Apart from URTIs, almost all the other presentations relate to management of chronic conditions (perhaps with the exception of immunisations and general checkups). So the question of automating primary care is really one of automating chronic disease management. This is actually a domain where user-driven health tracking stands to be extremely useful.

Imagine if the GP's decision about anti-hypertensive medications was informed by an accurate day-by-day trace of a patient's blood pressure over the last month, along with medication compliance, exercise levels and heart rate. We then move from trial-and-error medicine to tailored therapy.
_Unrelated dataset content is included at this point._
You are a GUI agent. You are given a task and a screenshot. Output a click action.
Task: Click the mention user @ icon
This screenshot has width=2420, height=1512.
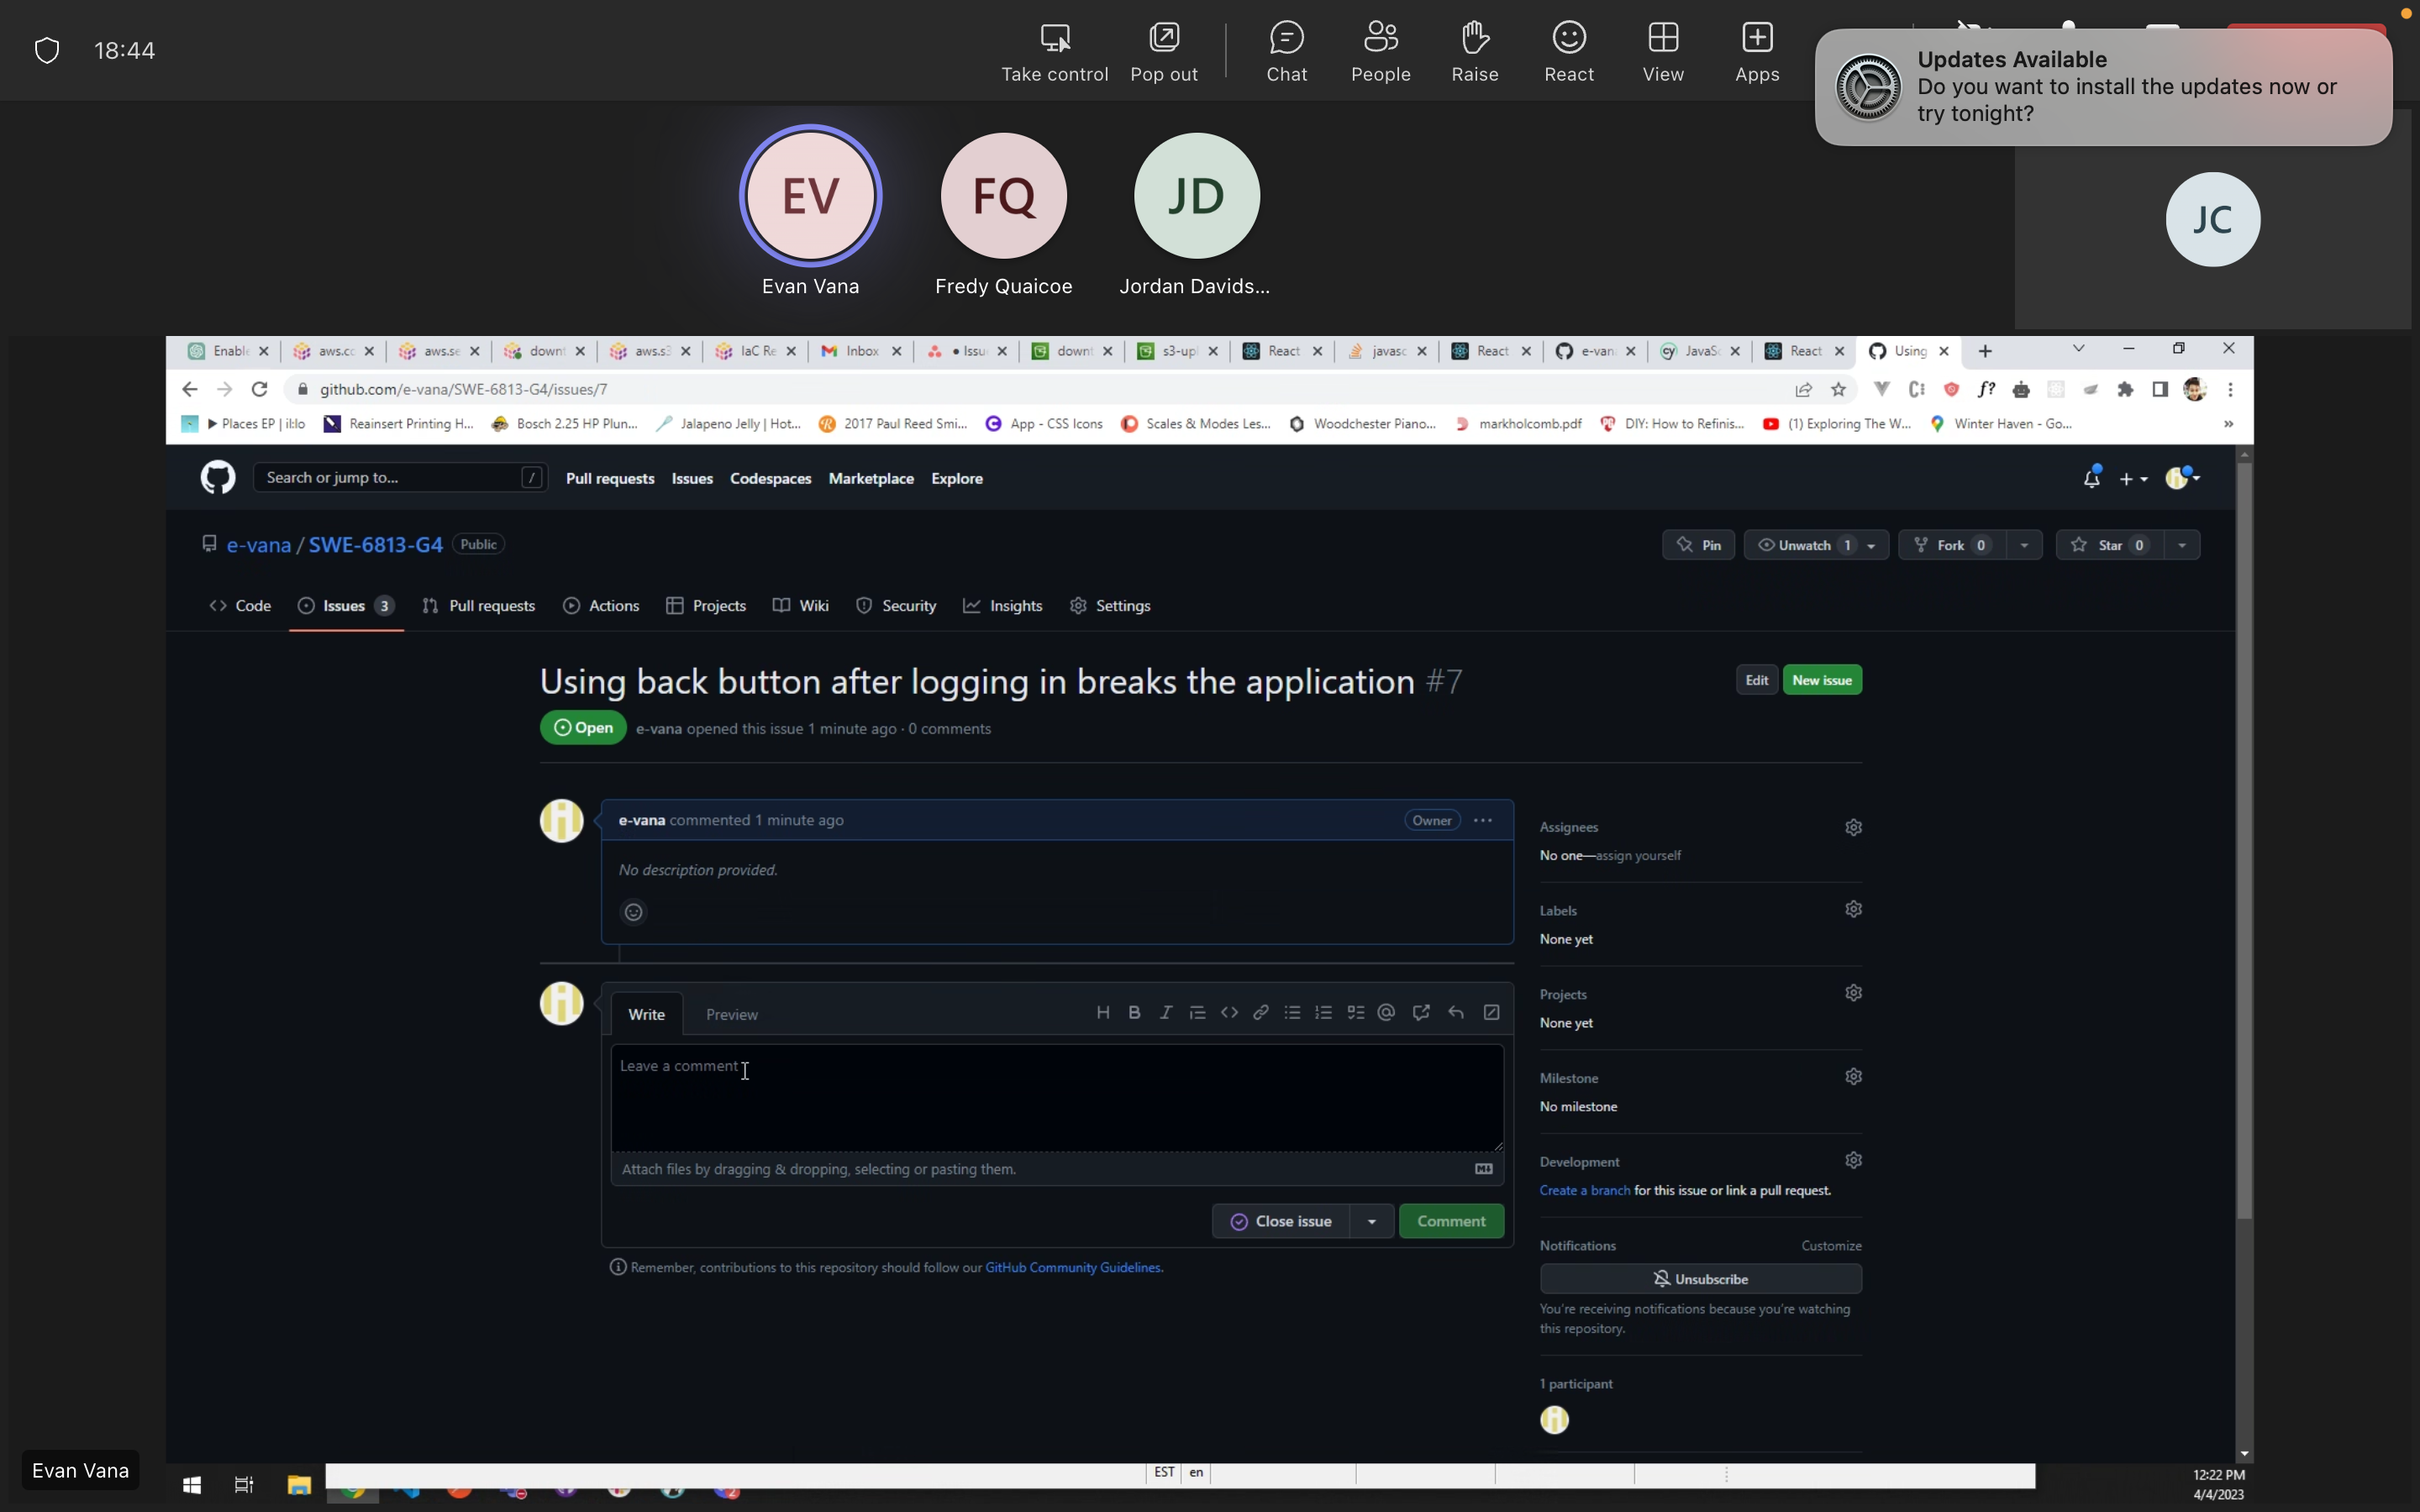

Imagine if the management of diabetes was informed by detailed BSL tracking, HbA1c levels and urine dipstick tests performed in a patient's home. Imagine if analgesia for chronic back pain was titrated in real time based on pain scores and side effect profile, just as it is for hospital inpatients. Imagine if cholesterol checks could be done in the household and subjects triaged to physicians accordingly. Primary care would be all the richer for it!

At a minimum, these sensing platforms could make primary care decision-making asynchronous: rather than a patient physically attending the GP, browsing through tattered copies of Women's Weekly in the waiting-room, sitting face-to-face and leaving with some advice, that same advice could be delivered electronically via a GP who reviews the health data at a time that suits them.

However we can go one step further. The picture that is really taking shape is of an automated concierge for chronic disease management in the home, advising on medications and lifestyle modifications in real time between visits to the GP. Of the 10 most common GP-managed problems, almost all could be tracked in a semi-automated fashion with the kind of devices competing for the Tricorder Prize.

Primary care should not see these technologies as a rival, but as an ally. We are now at a critical fork in the road where we can build an ecosystem (including the regulatory and billing structures) to cater for semi-automated community medicine. And where private enterprises will be vying to get the automation right. As a medical profession, we should embrace these technologies and make them work for us, integrate them into our practice and let them extend our capacities, rather than undermine them as robotic competitors.